Angst Factor (1-10 with 10 as angstiest): 9
SuperMutant Magic Academy, Art and Story by Jillian Tamaki
Jillian Tamaki’s SuperMutant Magic Academy is a collection of cartoon vignettes about life at a magical boarding house for mutant teens. The cartoons are sometimes one-off stories but ultimately fit into a larger plot. The collection is hilarious because it pokes fun at teen angst in a way that most will see themselves in there (much as you might loathe to admit it). The graphic novel is obviously a satirical nod to the Harry Potter series and gives a reminder that even when crises are as large as Good vs. Evil teens everywhere are still concerned with popularity, romance, cliques, and self doubts. SuperMutant Magic Academy is a recommended Buy because you’ll want to flip through it again and again, and it is quite long so if you want to take your time with it you might want to own it.
Angst Factor (1-10 with 10 as angstiest): 5
Skim, Art by Jillian Tamaki and Story by Mariko Tamaki
Before Jillian Tamaki released SuperMutant Magic Academy she co-authored a graphic novel, Skim, with her sister, Mariko. The graphic novel follows “Skim,” a Canadian teen who is an outsider in her high school. She and her best friend are not as close as they may seem. There is friction in their friendship. Skim also has a forbidden romance with one of her teachers. Looming over all of the drama is Skim’s desire to be seen as a confident individual. There are also themes of paganism and counterculture. Skim is an awesome graphic novel that illustrates teenage ennui in a way that is easily identifiable but is not disrespectful or snide. Skim is a recommended Borrow because it’s a quick read and after you read it you can decide if you want to buy it for keeps.
Angst Factor (1-10 with 10 as angstiest): 7
Black Hole by Charles Burns
Black Hole is a classic graphic novel by Charles Burns that tells the story of a group of teens in the Pacific Northwest who experience some kind of virus that transforms people’s features and appearance. The novel succeeds at being provocative enough to create a memorable reading experience.
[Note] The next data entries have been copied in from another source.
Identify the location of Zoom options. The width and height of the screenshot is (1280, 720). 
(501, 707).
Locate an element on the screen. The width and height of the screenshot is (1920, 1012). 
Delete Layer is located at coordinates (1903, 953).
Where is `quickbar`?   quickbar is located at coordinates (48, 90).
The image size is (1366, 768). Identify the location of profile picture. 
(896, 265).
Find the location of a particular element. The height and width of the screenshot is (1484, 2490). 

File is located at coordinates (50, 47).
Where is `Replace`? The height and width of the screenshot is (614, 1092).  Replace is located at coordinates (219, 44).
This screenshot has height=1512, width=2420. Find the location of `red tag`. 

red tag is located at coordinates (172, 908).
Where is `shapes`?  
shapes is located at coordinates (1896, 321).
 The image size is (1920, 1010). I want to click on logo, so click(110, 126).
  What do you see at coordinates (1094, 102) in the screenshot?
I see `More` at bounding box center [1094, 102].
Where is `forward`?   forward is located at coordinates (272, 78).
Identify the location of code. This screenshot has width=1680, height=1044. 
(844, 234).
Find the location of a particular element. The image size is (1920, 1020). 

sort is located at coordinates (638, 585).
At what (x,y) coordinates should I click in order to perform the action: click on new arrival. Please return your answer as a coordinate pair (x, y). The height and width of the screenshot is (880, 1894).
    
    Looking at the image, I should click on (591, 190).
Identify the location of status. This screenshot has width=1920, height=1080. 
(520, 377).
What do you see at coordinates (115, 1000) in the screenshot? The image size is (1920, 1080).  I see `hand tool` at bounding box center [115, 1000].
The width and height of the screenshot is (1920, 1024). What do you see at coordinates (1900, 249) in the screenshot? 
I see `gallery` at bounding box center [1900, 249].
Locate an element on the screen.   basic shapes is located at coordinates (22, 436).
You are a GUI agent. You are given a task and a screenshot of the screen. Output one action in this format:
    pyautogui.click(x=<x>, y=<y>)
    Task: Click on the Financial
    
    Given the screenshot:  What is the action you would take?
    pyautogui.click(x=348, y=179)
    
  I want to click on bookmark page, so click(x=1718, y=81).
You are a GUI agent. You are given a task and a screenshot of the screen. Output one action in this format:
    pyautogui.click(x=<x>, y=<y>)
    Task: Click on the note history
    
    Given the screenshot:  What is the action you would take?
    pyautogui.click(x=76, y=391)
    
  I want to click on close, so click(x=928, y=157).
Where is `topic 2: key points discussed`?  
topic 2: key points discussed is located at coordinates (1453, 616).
The teens in the novel share similar concerns and angst to many adolescents: romantic entanglements, unrequited love, drugs, counterculture, conflict with parents, and fitting in with peers. Yet having them struggle with a health crisis puts thing into perspective. Black Hole is definitely a buy. The artwork is outstanding, and it really does take time to read through it and soak up the story and images. This is one you’ll want to have on your shelf.